Un'Inter straripante schianta la Roma all'Olimpico. Correa unico neo

Uccidere il padre. Questo era il compito "edipico" dell'Inter all'Olimpico: per continuare la marcia spedita delle ultime settimane, doveva essere sconfitto José Mourinho, colui che aveva generato l'ultima Inter leggendaria dell'era moderna. Il portoghese, che incontrava per la prima volta i nerazzurri dopo l'addio di 11 anni fa, ne è uscito con le ossa rotte insieme alla Roma. L'Inter di Simone Inzaghi, bella e pratica insieme, compie il delitto perfetto in un tempo solo.
Inter, dominio totale all'Olimpico. Correa ko nella ripresa
Con Lautaro Martinez in panchina a sorpresa, Inzaghi vara la coppia d'attacco Dzeko-Correa. In difesa D'Ambrosio vince il ballottaggio con Dimarco. Mourinho lancia Shomurodov in avanti, ma la partenza interista è forte e Hakan Calhanoglu trova il vantaggio addirittura da corner diretto (non esente da responsabilità la retroguardia giallorossa).
L'Inter continua a macinare gioco contro un avversario stordito e il raddoppio non tarda ad arrivare: ancora Calhanoglu serve il grande ex Edin Dzeko. Davanti a Rui Patricio il bosniaco (che non esulta dopo la rete) è implacabile: 0-2. La Roma, già in difficoltà per qualche assenza, è sotto shock. L'Inter tiene benissimo il campo, da squadra matura, e sul finale di tempo addirittura triplica. Arriva la redenzione anche per Denzel Dumfries, da alcuni frettolosamente già bollato come acquisto sbagliato. Tuffo di testa sull'assist dell'eccellente Alessandro Bastoni ed è 0-3.

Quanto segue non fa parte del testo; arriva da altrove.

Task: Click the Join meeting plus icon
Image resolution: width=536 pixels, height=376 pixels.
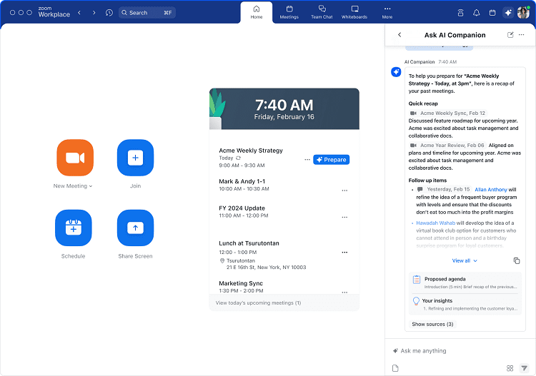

Il secondo tempo, per i nerazzurri, è pura accademia. La Roma non ha neppure le alternative in panchina per cambiare il corso di una gara che sarebbe in ogni caso segnata dall'enorme divario di tecnica, di mentalità, di gioco tra le due squadre. L'unica nuvola sulla giornata perfetta dell'Inter è l'infortunio occorso nella ripresa a Correa. L'argentino sente tirare il muscolo della gamba ed esce dal campo addirittura in lacrime: si teme uno strappo. I nerazzurri, intanto, lanciano un messaggio eloquente. Al campionato e al Real Madrid.